TCM Big Screen Classics: E.T. The Extra-Terrestrial 35th Anniversary (1982) – Sunday, September 17, and Wednesday, September 20

Thirty-five years since its release, E.T. The Extra-Terrestrial remains a singular achievement, a movie that enchanted a generation with its sheer moviemaking prowess and its simple, exquisite story of the bond between a little boy and an alien. Directed by Steven Spielberg from a screenplay by Melissa Mathison, it’s one of the rare movies that can be universally defined by a single shot: Elliott and E.T. flying on a bicycle against a full moon.
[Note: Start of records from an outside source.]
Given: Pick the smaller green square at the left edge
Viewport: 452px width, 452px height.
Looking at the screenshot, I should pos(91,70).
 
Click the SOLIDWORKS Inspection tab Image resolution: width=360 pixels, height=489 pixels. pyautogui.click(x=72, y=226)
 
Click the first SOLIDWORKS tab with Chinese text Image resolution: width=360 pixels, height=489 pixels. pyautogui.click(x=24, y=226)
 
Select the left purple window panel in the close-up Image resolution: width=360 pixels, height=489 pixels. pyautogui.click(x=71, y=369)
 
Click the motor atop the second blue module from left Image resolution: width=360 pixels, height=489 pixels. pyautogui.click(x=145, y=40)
Set to a lush, unforgettable score by John Williams, E.T. The Extra-Terrestrial mesmerizes everyone who sees it – including the United Nations, who, in September 1982, awarded Spielberg the U.N. Peace Medal for his creation of one of Hollywood’s most enduring movies.

TCM Big Screen Classics: The Princess Bride 30th Anniversary (1987) – Sunday, October 15, and Wednesday, October 18

Fencing, fighting, torture, revenge, giants, monsters, chases, escapes, true love, miracles – doesn’t sound too bad! Director Rob Reiner’s charming fantasy-adventure, from a screenplay by William Goldman (and based on his novel) is a fairy tale like no other, a movie that is as beguiling to adults as it is to children, infused with magic and beauty. Robin Wright stars as Princess Buttercup, with Cary Elwes as her dashing Westley, and Mandy Patinkin is the revenge-seeking Inigo Montoya – just the beginning in an adventure that’s as fresh, fun and tongue-in-cheek as ever. The perfect cast also includes Christopher Guest, Wallace Shawn, Andre the Giant, Peter Falk, Billy Crystal, Carol Kane and, as the young boy who gets the best bedtime story ever, Fred Savage.
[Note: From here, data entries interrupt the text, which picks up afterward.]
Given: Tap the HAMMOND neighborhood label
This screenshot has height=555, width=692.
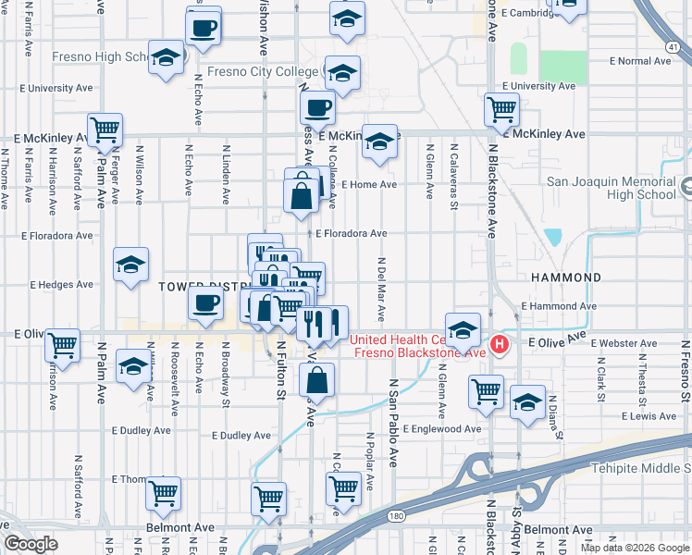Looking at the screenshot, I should tap(565, 278).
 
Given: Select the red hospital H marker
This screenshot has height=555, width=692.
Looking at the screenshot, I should tap(500, 346).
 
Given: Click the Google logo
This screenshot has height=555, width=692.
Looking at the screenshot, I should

TCM Big Screen Classics: Casablanca 75th Anniversary (1942) – Sunday, November 12, and Wednesday, November 15

As time goes by, some movies age – but Casablanca remains timeless. Perhaps no other movie has become as beloved and as synonymous with Hollywood glamour as Casablanca. Humphrey Bogart is Rick Blaine, owner of Rick’s, the nightclub that everyone in Casablanca attends – including resistance leader Victor Laszlo (Paul Henreid) and his wife, Ilsa (Ingrid Bergman), whose sudden appearance leads to some of the best dialogue ever written for the movies. The screenplay by Julius J. Epstein, Philip G. Epstein and Howard Koch took an unproduced stage play and turned it into a movie unlike any other, which received the Academy Award® for Best Picture and became one of the most classic films of all time.

TCM Big Screen Classics: Guess Who’s Coming to Dinner 50th Anniversary (1967) – Sunday, December 10, and Wednesday, December 13

Fifty years ago, Guess Who’s Coming to Dinner scandalized audiences with its bold depiction of interracial romance – a poignant subject at this time in history, and its depiction of prejudice overcome by love remain powerful and moving. Sidney Poitier delivers a commanding performance as John Prentice, who accompanies his fiancée, Joey, (Katharine Houghton) to her parents’ home – without telling them that he is black. As her parents, Katharine Hepburn and Spencer Tracy star in their final film together. Produced and directed by Stanley Kramer and written by William Rose, Guess Who’s Coming to Dinner was a box-office sensation across the country, including in the South, where the studio worried that audiences would shy away from its subject. It is, in the words of The New York Times, “a deft comedy and – most of all – a paean to the power of love.”